2点(2004-03-15 04:19:16)
114.  ゴジラ対メガロ
冒頭から、何気に怪しげな香気を放っているジェットジャガーなんすけど、どうして顔のデザインを般若ベースにしちゃったんすかねー。テーマソングまで作って、それ以降のゴジラシリーズで片翼を担うヒーローロボットとして生み出されたんだと思うんだけど、あれじゃ子供泣いちゃうよー! だがしかーし、この怪奇なデザインのインパクトが幼少期のサム・ライミに与えた影響は果てしなく大きかったと言わざるを得まい。本作から下ってはるか数十年後、スパイダーマンの好敵手となるグリーンゴブリンの姿にジェットジャガーの残像を(嘘
[ビデオ(字幕)] 1点(2006-01-07 13:11:08)(笑:1票)
115.  APPLESEED アップルシード
見ている間中、悩んでいました。10点でけなしまくっておくか、1点でほめておくか。今はけなしておく事にします(2006/1/25、キャンペーン終了)。最初にいい点。戦闘シーン「だけ」は素晴らしかった。イラク戦争の先行きが見えない、2004年春という時点でその数十年先に登場するはずの戦闘を肌で感じられるように描いたのは、どんな凡百のニュース映像よりも価値があります。ここで描かれる市街戦は今の市街戦の3倍速い。戦士が自動車並みのスピードで移動して来るし、それを想定して大量の弾幕を張る(あんまり当たってませんが)。この怖さをリアルに実感できるのはいい事です。「被害者○人」なんて数のゲームにうつつ抜かしてる場合じゃない、次の大戦では戦士に体当たりされたら人はペシャンコです。3Dアニメにアレルギーがなければ是非そこを感じて頂きたい。 …あれ、けなすスペースがなくなったけど…とりあえず最悪だと思った劇伴について(集中攻撃になるが、同じような強い不満が製作・脚本・演出にも等しくあると思っていただきたい)。画面で描かれている場面でのキャラクターの感情を補助するタイプの演出は、子供向けアニメの技法だ。アップルシードは子供向けアニメか? あほか。初めてオリンポスを画面に登場させる時、(戦闘シーンの覚めやらない状態の)観客は、まだこの都市を受け入れる準備はできていない。RPGタイプで観客と一体化したキャラであるデュナンも、観客と同じだと思っていい。あそこで醸し出すべき音は「不安・疑念」であるはず。ちなみにこの「人を疑う」という概念にあたるテーマは本作のBGMでは見当たらなかった(原作『アップルシード』で重要なのはここだと信じる。常に疑いを持って思考し続けるという姿勢だ)。バーでヒトミとデュナンが言葉を交わすシーンはどうか。現実のバーで、隣の席の人間とあんな会話を交わす事があるか。バイオロイドの異常性・不条理を浮き出しにする音楽か、作品を通して登場する『バイオロイドのテーマ』でなければならなかったのではないか(一度見た限りではそんなものはなかったと思うが)。総じて「幼稚だ」という印象が残った。これは文字通り「子供向け作品の論法で作られている」という事だ。ドラマの劇伴は「こんなイメージ」で済むもんじゃないのだ。ここは素直に「客を侮辱しないで頂きたい」と言っておく。ファンとしては本当は目をつむりたい想いだ。

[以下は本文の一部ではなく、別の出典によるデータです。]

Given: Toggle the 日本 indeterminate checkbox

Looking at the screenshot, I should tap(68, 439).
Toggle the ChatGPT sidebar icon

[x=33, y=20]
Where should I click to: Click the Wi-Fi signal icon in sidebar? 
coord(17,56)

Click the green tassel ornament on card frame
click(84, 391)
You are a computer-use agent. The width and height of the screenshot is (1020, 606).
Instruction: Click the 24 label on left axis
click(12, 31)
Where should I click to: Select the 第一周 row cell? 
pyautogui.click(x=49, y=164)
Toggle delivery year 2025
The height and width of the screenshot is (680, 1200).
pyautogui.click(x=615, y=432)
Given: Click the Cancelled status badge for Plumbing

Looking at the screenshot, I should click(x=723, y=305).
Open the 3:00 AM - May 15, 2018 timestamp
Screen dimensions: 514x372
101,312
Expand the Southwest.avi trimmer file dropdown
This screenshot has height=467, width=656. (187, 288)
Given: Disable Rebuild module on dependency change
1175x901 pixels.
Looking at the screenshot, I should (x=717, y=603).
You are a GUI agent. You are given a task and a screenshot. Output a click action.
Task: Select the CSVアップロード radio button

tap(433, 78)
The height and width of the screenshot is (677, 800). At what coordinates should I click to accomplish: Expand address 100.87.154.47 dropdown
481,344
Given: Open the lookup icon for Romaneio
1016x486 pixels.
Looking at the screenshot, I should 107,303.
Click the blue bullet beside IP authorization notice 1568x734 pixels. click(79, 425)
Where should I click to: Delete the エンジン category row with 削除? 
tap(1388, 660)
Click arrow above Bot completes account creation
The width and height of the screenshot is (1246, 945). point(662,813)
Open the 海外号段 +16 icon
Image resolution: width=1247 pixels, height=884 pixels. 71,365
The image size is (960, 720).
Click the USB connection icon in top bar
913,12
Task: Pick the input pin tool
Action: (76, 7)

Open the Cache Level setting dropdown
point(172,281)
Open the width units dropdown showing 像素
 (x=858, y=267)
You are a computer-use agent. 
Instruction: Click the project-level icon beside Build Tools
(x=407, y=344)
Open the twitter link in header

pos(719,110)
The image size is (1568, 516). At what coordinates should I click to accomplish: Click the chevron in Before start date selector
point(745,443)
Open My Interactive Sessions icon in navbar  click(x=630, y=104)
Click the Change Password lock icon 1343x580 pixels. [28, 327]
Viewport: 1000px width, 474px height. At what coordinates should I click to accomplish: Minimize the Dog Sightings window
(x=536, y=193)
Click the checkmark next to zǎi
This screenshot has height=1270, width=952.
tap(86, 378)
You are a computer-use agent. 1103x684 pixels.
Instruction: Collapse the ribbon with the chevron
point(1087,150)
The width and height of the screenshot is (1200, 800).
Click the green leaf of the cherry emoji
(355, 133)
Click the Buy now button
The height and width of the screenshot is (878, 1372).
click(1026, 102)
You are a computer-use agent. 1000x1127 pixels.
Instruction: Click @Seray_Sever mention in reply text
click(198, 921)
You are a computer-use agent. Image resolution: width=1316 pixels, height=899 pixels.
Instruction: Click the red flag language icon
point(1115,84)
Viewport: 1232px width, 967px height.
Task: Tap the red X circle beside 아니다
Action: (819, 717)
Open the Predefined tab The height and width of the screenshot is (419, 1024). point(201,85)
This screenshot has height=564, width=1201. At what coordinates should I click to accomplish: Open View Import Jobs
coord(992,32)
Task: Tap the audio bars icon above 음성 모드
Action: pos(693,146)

[DVD(字幕)] 1点(2005-01-03 01:07:37)(良:2票)
116.  トゥモロー・ワールド
映像は凄い。凄い映像にちゃんと意味を持たせてるのも凄い。だが、鼻息で飛んでしまうほどに世界が薄い。オイラは映画の観客である以前にSF者なんであって、そこから評価しなければ自分というモノが崩れてしまうのだ。 残念ながらP.D.ジェイムズはミステリ畑の作家なので原作はノーチェック。とはいえ、翻訳が出た時は意図的にスルーしているので、今回観た時も「しまった」という気はしなかった。この話なら『タイムスケープ』を原作にしたって似たような作品を作れるだろう。いやそもそも『緑色遺伝子』や『子供の消えた惑星』という、そのものズバリのブリティッシュSFがあるじゃんかよ…。 結局、現在の世界を舞台にするとヤバ過ぎるのでSFという枠組みを使ったんだろうけど、設定の割には思いのほか世界観が狭い。英国SFの味といえば確かにそうだが、設定から醸し出されなければならない、この世界ならではの「絶望」がどこにもないのだ…スタッフが頭の中で常に「現代世界」を意識していたための、悪く言えば「二枚舌」「手抜き」という事なんだと思う。他のSFのように曖昧に逃げを打てばいい部分でも、堂々と思索不足をぶちまけてくる。まあ仕方ない、これが映画業界の驕りという奴だろう。彼らは大資本を動かす勝ち組みだ。 この(未来への希望がない)世界で、どうして大量の労働者が必要な鉄鋼・銃器・弾薬・ガソリンが豊富に供給される? 科学と人道と民主主義は見直しを食らってないか? もっと大っぴらに植民地制度が復活してないか? …要するに、社会がこれまでやってきた事の、全体的な見直しがかかっているはずなのだ(『緑色遺伝子』を映画化していたら、もっとこういうポリティカルな面も入った複眼的な視野になったと思うんだけどネ)。 「子供を産むのは大変かもしれないが、世界を産むのは簡単だ」とか思ってたんじゃないかね、このスタッフたちは。『ブレードランナー』と同様に、この作品は認めません。  ●追記: 半日かけて頭の中で整理した。今は本作の評価を、もっと短く言える。 オイラが推すSFは、たとえ平和主義の強い理想に裏打ちされたモノであっても、優れた表現を駆使していても、間違いなく、こんな「画面がただひとつの思想に覆い尽くされたプロパガンダ作品」じゃない。 スタート地点が同じ『CODE 46』の方が、47倍くらい素晴らしい。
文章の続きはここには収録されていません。